Loreb was positioned in the midst of the front rank. Hynd could see him glorying in his decision, his men behind him and a massive blow about to be struck which would further his personal aspirations. He swaggered through the dense thigh-high grass, calling out the castings and marking the targets.
Hynd imagined rather than heard the crack of wood, but he quite clearly saw the branch that snapped up from the grass under Loreb’s foot. It had a slice of tree trunk laid with spikes lashed to it, which struck Loreb square in the face, its momentum slamming the general’s twitching body flat to the ground beneath it.
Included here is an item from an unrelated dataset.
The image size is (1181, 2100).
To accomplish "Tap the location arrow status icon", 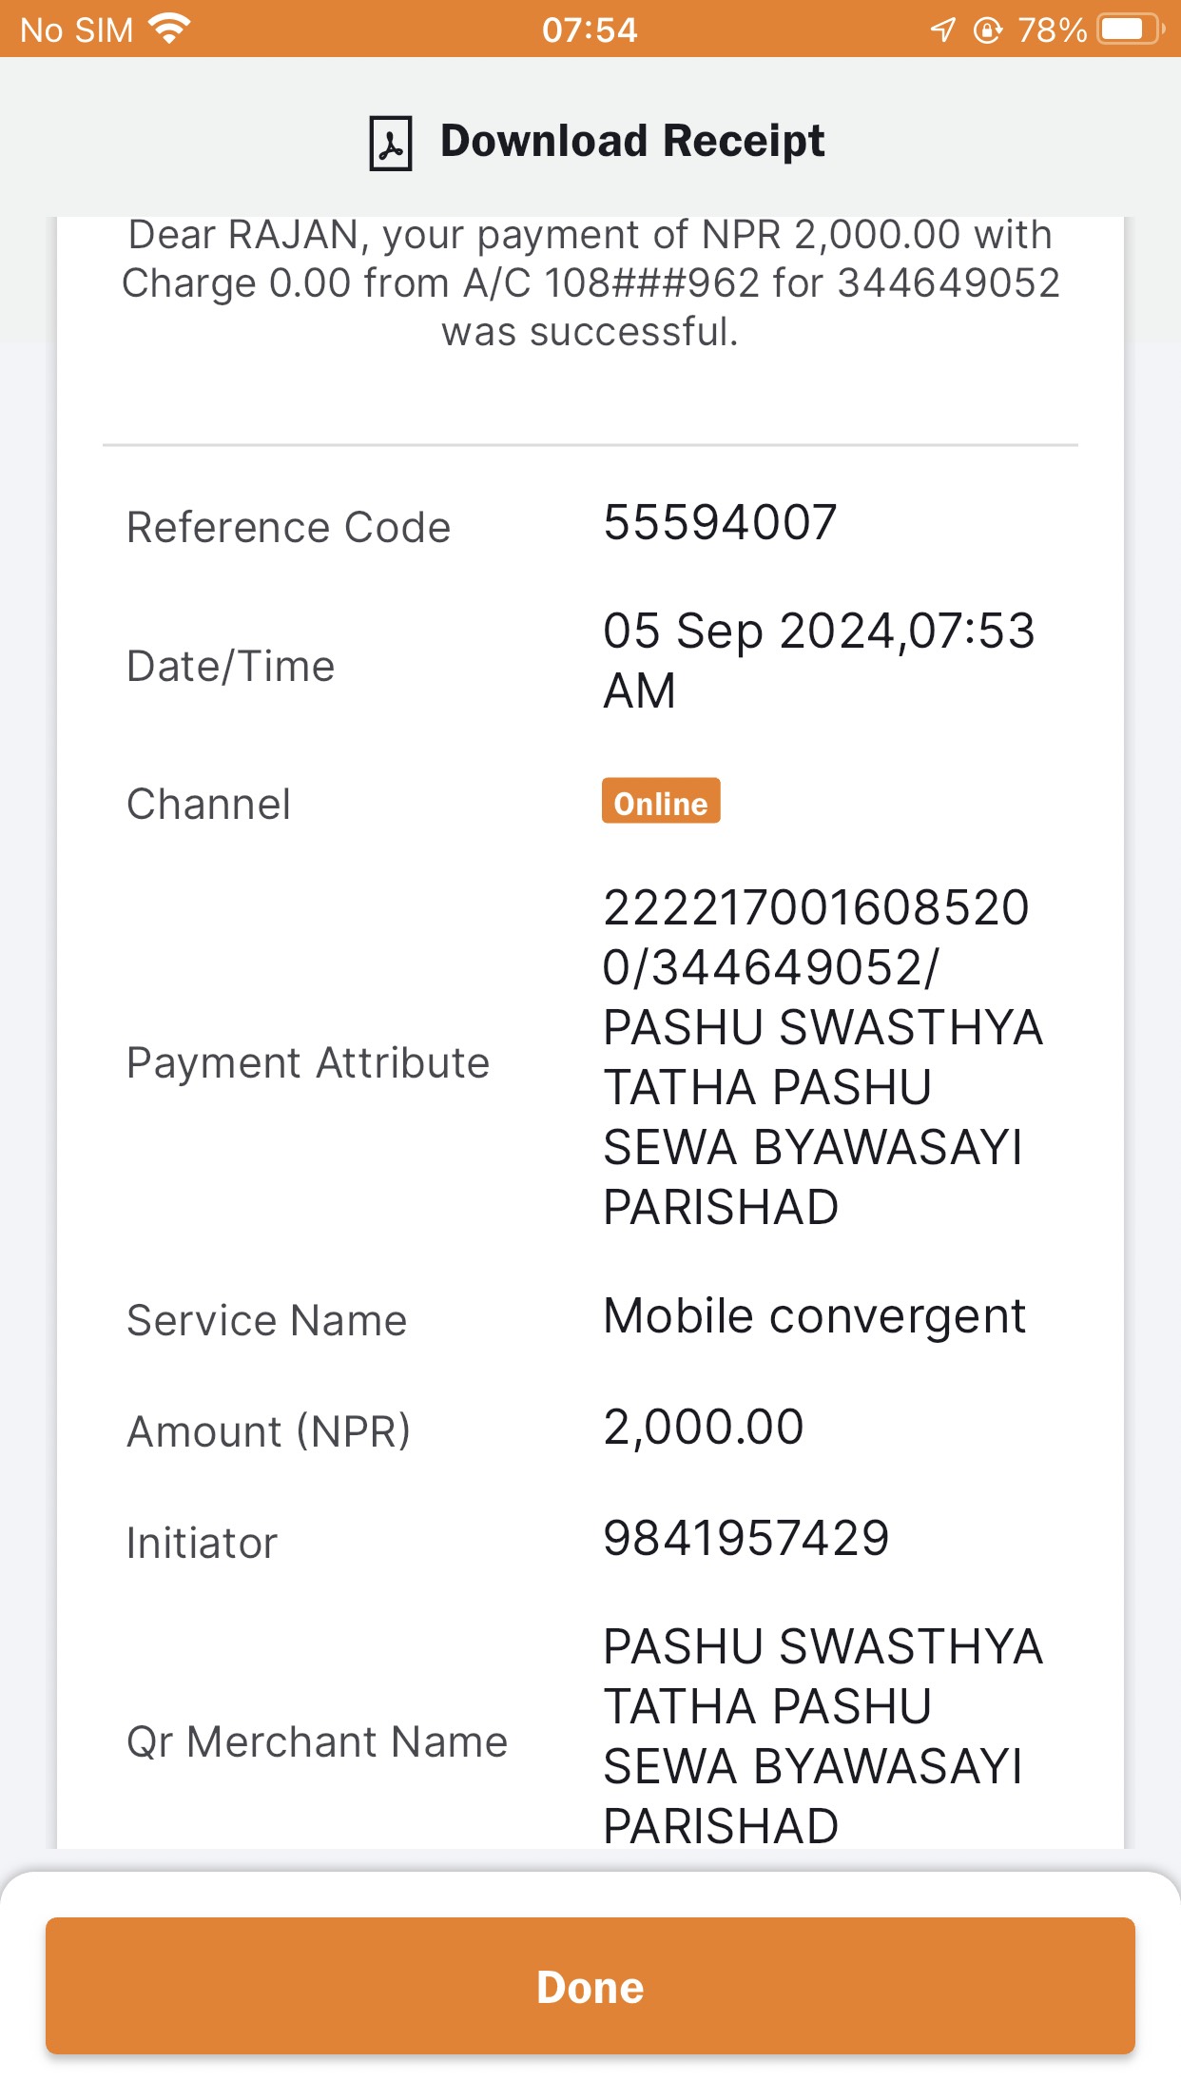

For a heartbeat there was no reaction. The soldiers continued to march on. Then there was a scream from the flank as men disappeared into a pit, their shrieks cut off by the spikes lining the bottom. Closer to him, three were caught when two tensioned branches snapped together, mowing the grass down in twin semicircles before smashing their ankles to fragments.
Panic struck as the front rank halted but those behind them did not. The order to halt rang out, but not before more were pushed stumbling on to their deaths. Hynd glanced into a pit where three men lay impaled on spikes.
‘Fall back! Fall back!’
Soldiers turned and ran back to the sanctuary of the army. Hynd walked more slowly, trying to retrace his footsteps, suddenly mistrustful of the ground and what lurked there. There were screams for help from the impaled and the broken, and word of Loreb’s death swept through the army like a monsoon wind. Two and a half thousand men who had been so confident of victory a moment ago shuffled away from the grass in fear.
Pindock had disappeared. Killith stood gesturing hopelessly, his mouth open but silent. Only Lockesh retained any sense.
‘Mages to me! Let’s show our dim-brained soldiers the way ahead. Hynd, get yourself to the centre; you’re in charge. Burn the grass. Burn it all to ash.’
Auum watched the fire eat away the grass, exposing and destroying the remaining traps. It was an effective and quick solution. Smoke billowed into the sky where clouds were gathering but would not douse the flames before they had burned themselves out. Yet it was still a victory of sorts, and Pelyn had been quick to make sure every defender knew it. One senior human had perished and the stamina of a good many mages was being exhausted with the fires.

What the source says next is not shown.